Some folks are afraid of building a new Laundromat because there is no history of income. Others don't want to buy a business that has used up older style legacy equipment. They want the latest energy saving equipment to reduce monthly utility costs. I grasp the warning in buying an existing business and fixing it up or buying a new Laundromat without a proven track record.

What I don't understand is the common belief among potential buyers that all buyers have the same motives in their Launromat purchase. There are at least six reasons to want to own a Laundromat. Earning money is only one. Let's use an example many of you will clearly understand. Your Dad has lots of money and says "so, I want to buy you a car for high school graduation. Pick out what you want." Do you select a twenty year old Volkswsgen or a brand new BMW? You have lots to learn about owning a car, and both of these cars will provide the education, only the new BMW won't be leaking oil on the driveway. I suppose it's normal that Laundromat owners assume that all other potential buyers come from the same station in life. This is not always the case.

Since the silver spoon failed to be placed in my mouth at birth, I share your concerns and the idea of starting out slow. I worked my way up the ladder. If you own the ladder would you view things the same way? If today I was offered a free brand new store or a free fixer upper, I would take the new store.

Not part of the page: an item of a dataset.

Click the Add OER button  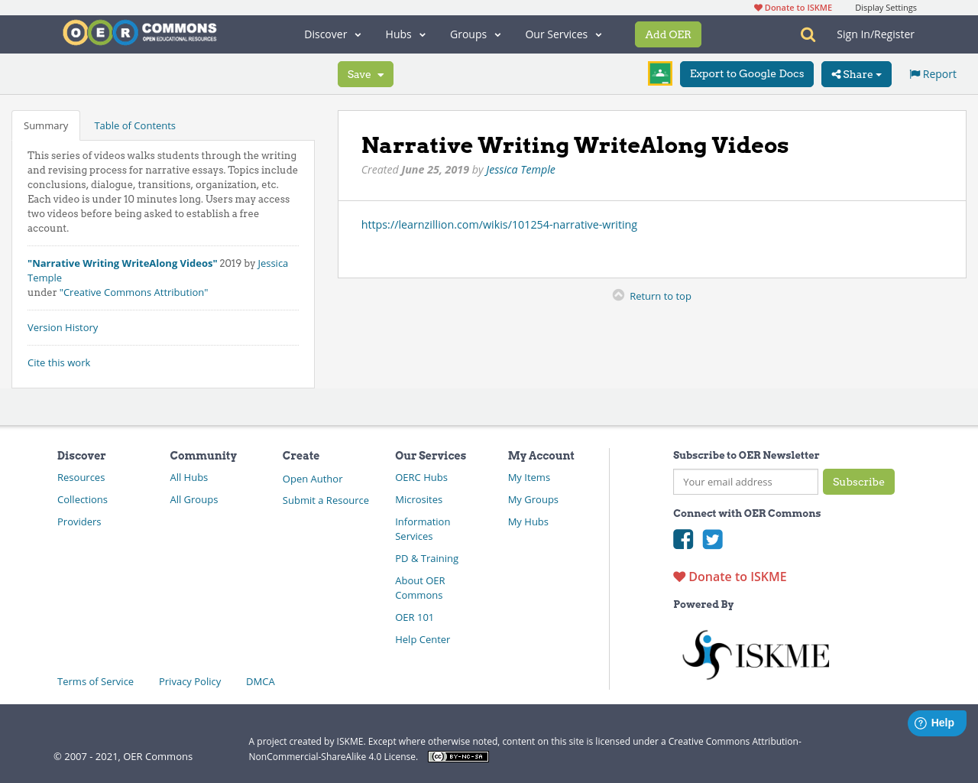(x=668, y=34)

Part of the obligation of a Laundromat sales person or a distributor is to ensure that owners don't buy over or under their means. I hope other existing owners would gather more information about a potential buyer's financial position and motivations before advocating a single goal to a complex question.


Potential competition from a new and remodeled Laundromats are part of the experience of Laundromat ownership. If you operate your store as a safe, clean (with well maintained equipment) and a friendly staff, you will see an initial drop in income, but after the Grand Reopening promotions of a new competitor are over, your business should return to normal. Keep in mind that new Laundromat also draw most of their customers from apartment buildings and homes with old or broken washers. It's a mistake to believe that a new Laundromat will draw away all or most of your customers.

As your business dips at the beginning, it also makes your store more desirable because your store is not as crowded on weekends. Avoid engaging in a price war of any kind. Competing with lower prices gains nothing for you or the new Laundromat owner. Try to arrange a meeting with the new owner and ask about his pricing policy. Explain that no one wins in a price war. If your equipment is older, advise him that you will price your equipment at a quarter less than his new machines. If he's an experienced owner he'll set his prices accordingly. Avoid discussing fixing a price, but only advise that you'll be following his lead on whatever pricing he selects.

The money he spends on promoting his business will also tend to help you as he attempts to draw customers out of their apartments and into the notion of using the many benefits of a Laundromat. In a worse case situation, the new owner will believe he can drive you out of business. It won't work, and keep in mind that in six months to a year you'll both be competing with used equipment. Don't panic, don't get into a price war and make sure you treat your best employees with special attention. The new owner could attempt to recruit your best workers. Be aware and act accordingly. Finally, try to handle this event with a positive attitude. It's part of the Laundromat experience and remember that problems are not forever and that "this too will pass."